生物を形作る細胞や組織は多数の分子から構成されています。しかし、生物の示す現象はその構成要素からは想像ができないような複雑な機能や振る舞いを示します。このように構成要素に還元できない生命の現象「
創発現象」はどのように理解すればよいのでしょうか?要素還元的な理解が主流である現代の生物学には大きなパラダイムシフトが求められています。
現代の生物学の中核は遺伝子改変技術にあります。この遺伝子改変技術の発展によって、生物の構成要素である分子の動態を可視化し、自在に操作することが可能となりました。これにより、発生や疾患などの組織レベルの現象や、細胞増殖、細胞死、細胞運動などの細胞レベルの現象など、マクロな振る舞いを制御する分子機構が明らかになりました。しかし、構成要素である分子の理解を積み重ねても、総体としての生命現象、特にその「
生物らしさ」を理解できる訳ではありません。
多数の細胞からなる生物の形作りには、その生物らしい現象の一つとして「
自己組織化」と呼ばれる現象がみられます。この多細胞の自己組織化は、複数の細胞が相互に作用し合うことにより、機能的な組織や器官を自律的に形成する現象です。この多細胞の自己組織化は、個々の細胞の振る舞いの単純な総和とは異なるため、創発現象の一つであると考えられます。
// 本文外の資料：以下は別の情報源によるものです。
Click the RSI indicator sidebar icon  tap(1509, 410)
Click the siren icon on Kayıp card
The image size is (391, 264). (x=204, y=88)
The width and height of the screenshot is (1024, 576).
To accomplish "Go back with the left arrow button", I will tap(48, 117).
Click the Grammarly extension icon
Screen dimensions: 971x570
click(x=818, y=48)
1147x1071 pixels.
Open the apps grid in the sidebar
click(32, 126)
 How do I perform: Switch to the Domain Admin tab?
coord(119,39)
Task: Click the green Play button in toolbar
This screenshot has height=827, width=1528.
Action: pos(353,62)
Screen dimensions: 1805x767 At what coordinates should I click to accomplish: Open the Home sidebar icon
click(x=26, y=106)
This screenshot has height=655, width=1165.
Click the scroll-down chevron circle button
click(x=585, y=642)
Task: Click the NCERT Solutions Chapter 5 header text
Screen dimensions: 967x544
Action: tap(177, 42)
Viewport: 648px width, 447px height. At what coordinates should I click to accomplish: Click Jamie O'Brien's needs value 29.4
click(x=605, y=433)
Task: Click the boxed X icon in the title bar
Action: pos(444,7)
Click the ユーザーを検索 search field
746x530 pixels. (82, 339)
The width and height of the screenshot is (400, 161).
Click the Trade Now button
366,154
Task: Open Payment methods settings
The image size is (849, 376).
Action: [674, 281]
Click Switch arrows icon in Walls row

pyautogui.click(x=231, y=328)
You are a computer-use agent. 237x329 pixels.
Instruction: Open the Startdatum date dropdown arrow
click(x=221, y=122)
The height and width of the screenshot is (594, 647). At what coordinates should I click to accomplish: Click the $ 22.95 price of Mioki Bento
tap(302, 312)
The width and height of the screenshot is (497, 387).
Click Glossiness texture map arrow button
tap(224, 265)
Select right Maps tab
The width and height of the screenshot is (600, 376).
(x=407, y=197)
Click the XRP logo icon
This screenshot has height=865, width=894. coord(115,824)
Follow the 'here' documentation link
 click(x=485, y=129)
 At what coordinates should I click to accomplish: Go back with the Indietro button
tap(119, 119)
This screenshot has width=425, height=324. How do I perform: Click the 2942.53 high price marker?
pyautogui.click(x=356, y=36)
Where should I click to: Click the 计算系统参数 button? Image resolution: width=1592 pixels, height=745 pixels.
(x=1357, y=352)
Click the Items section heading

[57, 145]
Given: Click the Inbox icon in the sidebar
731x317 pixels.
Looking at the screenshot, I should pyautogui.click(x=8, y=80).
それでは、この多細胞の自己組織化を理解するためには、何を手掛かりにすればよいでしょうか?
多細胞の形作りの特徴として、(I)
細胞集団の自律的なパターン形成と、(II)
細胞集団のアクティブな形態形成が挙げられます。(I)のパターン形成は、細胞の遺伝子発現と細胞間の生化学的な相互作用により、異なる遺伝子発現を示す細胞の時空間パターンを作り出す現象であり、(II)の形態形成は、細胞の生じるアクティブな力と細胞間の力学的な相互作用により、組織の三次元的な構造を動的に変化させる現象です。この二つの特徴は、多細胞の一般的な現象に共通することから、多細胞の自己組織化を理解する上で、大きなヒントになりそうです。
まず、ボトムアップな応用問題として、(I)と(II)の相互作用による「
力学‐生化学カップリング」が考えられます。(I)のパターン形成によって生じる細胞の遺伝子発現の変化は、同時に、その細胞が生じるアクティブな力を変化させます。この力の変化は、(II)の形態形成によって生じる組織の三次元的な構造を変化させます。ところが、(I)における細胞間の生化学的な相互作用は、三次元的な組織の内部で生じるため、(I)のパターン形成がさらに変化します。このように、(I)のパターン形成と(II)の形態形成が組み合わさると、上記のような系全体の自律性によって自己組織化が進行すると考えられます。私たちは、数理モデルを用いた研究によって、パターン形成と形態形成の相互作用がそれぞれの足し算だけでは説明できない現象を生じる機構を見つけました
(Sci Rep 2017)。
さらに、組織内部の階層的な構造から、組織を構成する分子や細胞と組織全体との相互作用による「
局所と全体の協同」が考えられます。組織全体のパターン形成や形態形成は個々の分子や細胞の能動的な振る舞いによって変化しますが、このミクロからマクロへの一方向的な作用だけでは組織全体の振る舞いを適切に制御することは難しく、マクロからミクロへフィードバックが必要だと考えられます。私たちは、幹細胞オルガノイドと数理モデルを用いた研究によって、組織全体の形態変化が個々の細胞のアクティブな力発生にフィードバックされる機構を見つけました
(Sci Adv 2018, 解説記事)。
私たちはこれまでの研究で、自己組織化の基礎となる「力学-生化学カップリング」や「局所と全体の協同」の一端を明らかにしました。しかし、その本質的な理解には遠く及んでいません。その要因の一つは多細胞の自己組織化現象の複雑さにあると考えられます。
そこでこの研究室では、複雑な自己組織化の過程を解析するための新規の計算機シミュレーション手法を開発しています。また、複雑な自己組織化の過程をその本質を保ったまま単純化する新たな実験系の構築や、この過程を定量的に解析・評価するための新たな摂動・計測技術の開発も行っています。これらの独自技術を総動員し、器官発生やがん形成における多細胞ダイナミクスの基本原理の理解に取り組んでいます。